IPA's Shah supported the government on the choice of the new method saying the cost of production varies between companies depending on the quality of ingredients, manufacturing plant and other factors. "The only positive point (in the policy) is moving away from an arbitrary and opaque system of cost-based price control which was prone to corruption," he said,

Impact on IPM (Indian Pharmaceutical Market):-

Industry sales may drop by of Rs 15 billion (2.8% of the market) as higher priced products are brought below the ceiling price (CP).
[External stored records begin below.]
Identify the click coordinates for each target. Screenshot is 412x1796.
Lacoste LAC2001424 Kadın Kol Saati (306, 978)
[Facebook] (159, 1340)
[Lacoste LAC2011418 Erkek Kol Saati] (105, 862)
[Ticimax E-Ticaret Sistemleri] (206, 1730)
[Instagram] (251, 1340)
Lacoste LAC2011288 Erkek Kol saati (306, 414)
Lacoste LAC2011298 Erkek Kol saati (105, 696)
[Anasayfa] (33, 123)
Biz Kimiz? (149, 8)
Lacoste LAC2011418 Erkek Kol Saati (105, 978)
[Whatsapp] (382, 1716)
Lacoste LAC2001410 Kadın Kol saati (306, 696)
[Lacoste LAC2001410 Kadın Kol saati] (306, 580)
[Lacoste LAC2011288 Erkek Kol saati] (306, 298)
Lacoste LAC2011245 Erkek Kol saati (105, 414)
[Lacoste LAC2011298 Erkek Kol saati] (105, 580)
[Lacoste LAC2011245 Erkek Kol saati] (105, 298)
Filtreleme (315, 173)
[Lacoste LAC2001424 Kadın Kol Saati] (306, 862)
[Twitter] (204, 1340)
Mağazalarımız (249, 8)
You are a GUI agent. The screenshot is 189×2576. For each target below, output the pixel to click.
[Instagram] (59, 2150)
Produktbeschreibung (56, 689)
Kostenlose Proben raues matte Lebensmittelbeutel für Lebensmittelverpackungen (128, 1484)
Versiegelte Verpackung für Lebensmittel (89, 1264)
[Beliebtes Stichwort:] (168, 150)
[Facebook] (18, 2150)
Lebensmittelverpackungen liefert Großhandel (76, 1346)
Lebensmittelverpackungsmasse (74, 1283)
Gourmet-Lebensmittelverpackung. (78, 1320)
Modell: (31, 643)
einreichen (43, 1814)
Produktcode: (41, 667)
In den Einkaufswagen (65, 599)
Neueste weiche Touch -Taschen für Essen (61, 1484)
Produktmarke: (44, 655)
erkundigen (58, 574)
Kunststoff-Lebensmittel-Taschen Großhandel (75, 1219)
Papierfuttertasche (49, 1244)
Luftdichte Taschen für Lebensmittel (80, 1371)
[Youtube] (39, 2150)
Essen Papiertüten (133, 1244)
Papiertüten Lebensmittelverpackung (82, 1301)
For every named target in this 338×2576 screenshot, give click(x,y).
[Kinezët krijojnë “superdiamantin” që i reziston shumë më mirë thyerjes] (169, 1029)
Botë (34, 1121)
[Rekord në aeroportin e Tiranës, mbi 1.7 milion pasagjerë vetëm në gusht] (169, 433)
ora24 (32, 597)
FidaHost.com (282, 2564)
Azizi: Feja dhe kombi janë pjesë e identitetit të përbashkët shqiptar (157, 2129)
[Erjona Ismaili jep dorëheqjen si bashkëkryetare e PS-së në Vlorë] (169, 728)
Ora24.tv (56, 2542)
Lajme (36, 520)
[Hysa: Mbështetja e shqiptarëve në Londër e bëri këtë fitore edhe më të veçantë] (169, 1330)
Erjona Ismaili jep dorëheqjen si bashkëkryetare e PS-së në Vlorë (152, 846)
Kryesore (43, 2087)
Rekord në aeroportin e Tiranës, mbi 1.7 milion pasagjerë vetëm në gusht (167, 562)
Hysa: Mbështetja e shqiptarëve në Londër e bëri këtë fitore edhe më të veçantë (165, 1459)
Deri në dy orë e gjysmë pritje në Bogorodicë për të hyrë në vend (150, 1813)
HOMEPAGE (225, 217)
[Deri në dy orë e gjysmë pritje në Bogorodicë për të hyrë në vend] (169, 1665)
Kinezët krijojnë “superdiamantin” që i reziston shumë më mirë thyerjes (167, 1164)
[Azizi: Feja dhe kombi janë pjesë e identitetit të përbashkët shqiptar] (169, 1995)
The impact on earnings is a combination of three factors -
1) percentage of overall sales in India;
2) percentage of India sales that shall come under price control and
3) current pricing.

Companies with large India dependence, high coverage under price control and premium pricing would be impacted the most.

Percentages of domestic portfolio of top companies  that shall come under price control are Glaxo (63%), Ranbaxy (50%), Cipla (56%), Sun (42%), Lupin (44%), DRL (49%), Glenmark (42%), Zydus (60%).

Glaxo's earnings are most at risk from the development, we believe, as beside the high percentage of the portfolio coming under price control, pricing fall is more severe due to current premium pricing. Even Ranbaxy's base business earnings are at risk on premium anti infective portfolio. We see Lupin and Dr Reddy`s as relatively less impacted.

The  proposed  draft  of NPPP  2011 will  increase  the  span  of  control  from  74  drugs  to  348 drugs,  which  will  effectively  cover  60%  of  the  domestic  pharma  industry  (current  DPCO coverage  is 12%).

However, market based pricing and annual price hike based on WPI are likely to limit losses for the pharma industry.

On the positive side, MNCs will be able to take price  hikes  on  drugs  which  were  earlier  covered  under  DPCO  pricing  policy,  which  are  expected to be covered  under the  ambit of 2011 policy post two years of  implementation.
Moreover,  potential  loss  could be offset by  volume  share  gain  and price  increases  (up  to reference  price)  in  drugs/strengths  where  companies  do  not  have price leadership.

We  believe the policy may expect resistance from patients groups/ NGOs.

Glaxo India (Augumentin), Cipla, Ranbaxy, Alembic (Azithral) and Cadila Healthcare (Atorva) would be negatively  impacted while Sun Pharma and Lupin will have  limited  impact  if  the  proposed policy  is implemented.